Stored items
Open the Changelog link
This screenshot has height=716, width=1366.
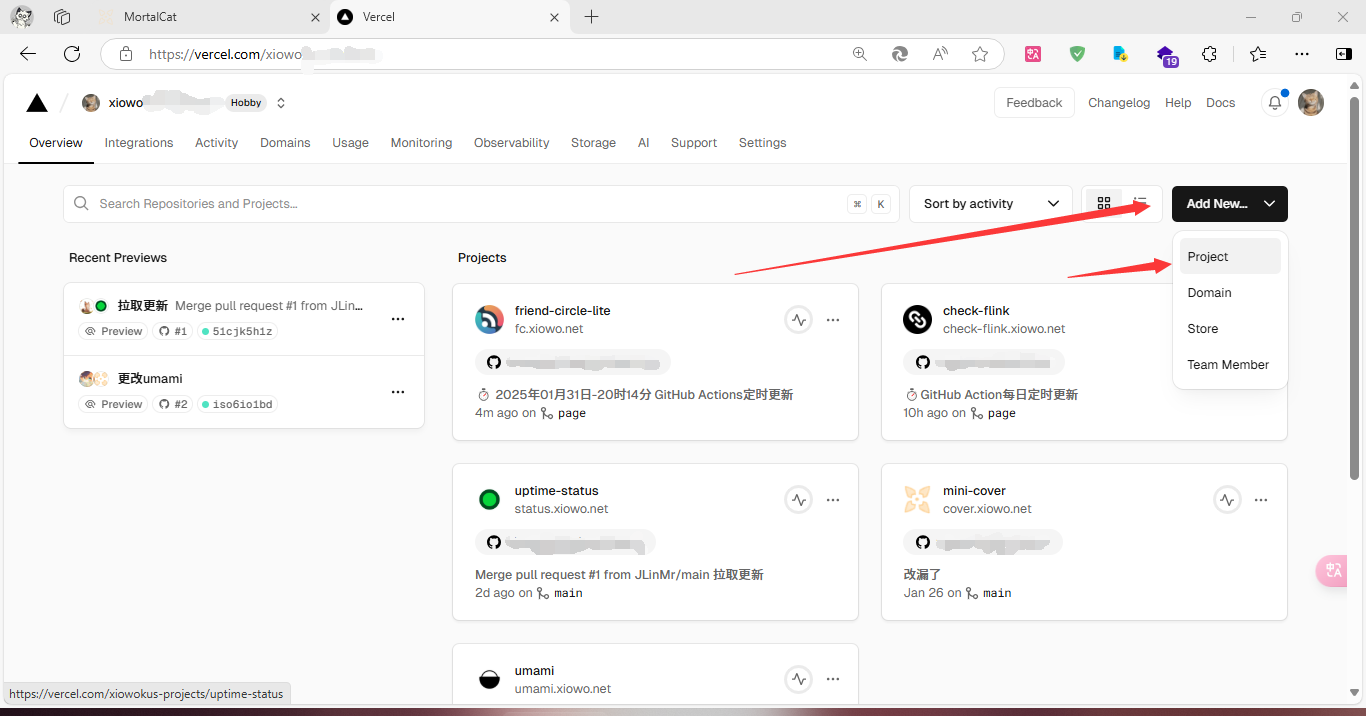(x=1118, y=103)
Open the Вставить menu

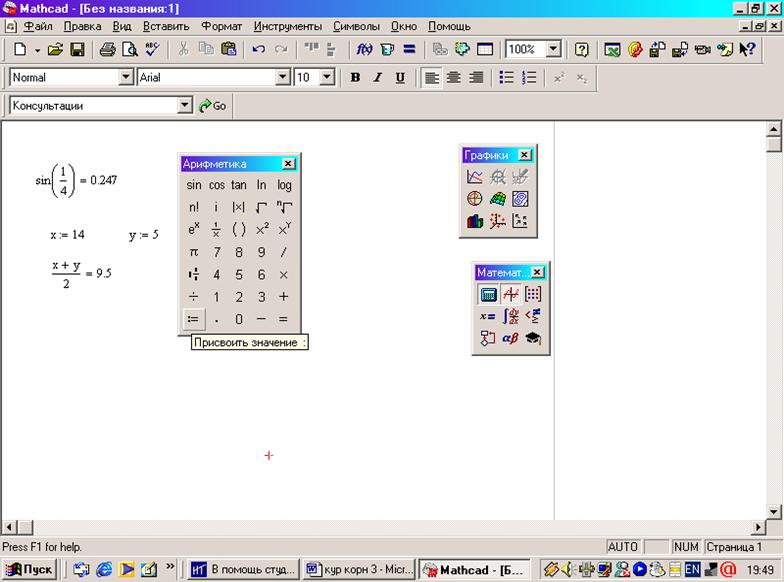point(166,26)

[Exercise directions]: Repeat all of the entries above exactly. Keep pictures out of it.

[Answer for this exercise]:
Open the Changelog link
This screenshot has height=716, width=1366.
(x=1118, y=103)
Open the Вставить menu

point(166,26)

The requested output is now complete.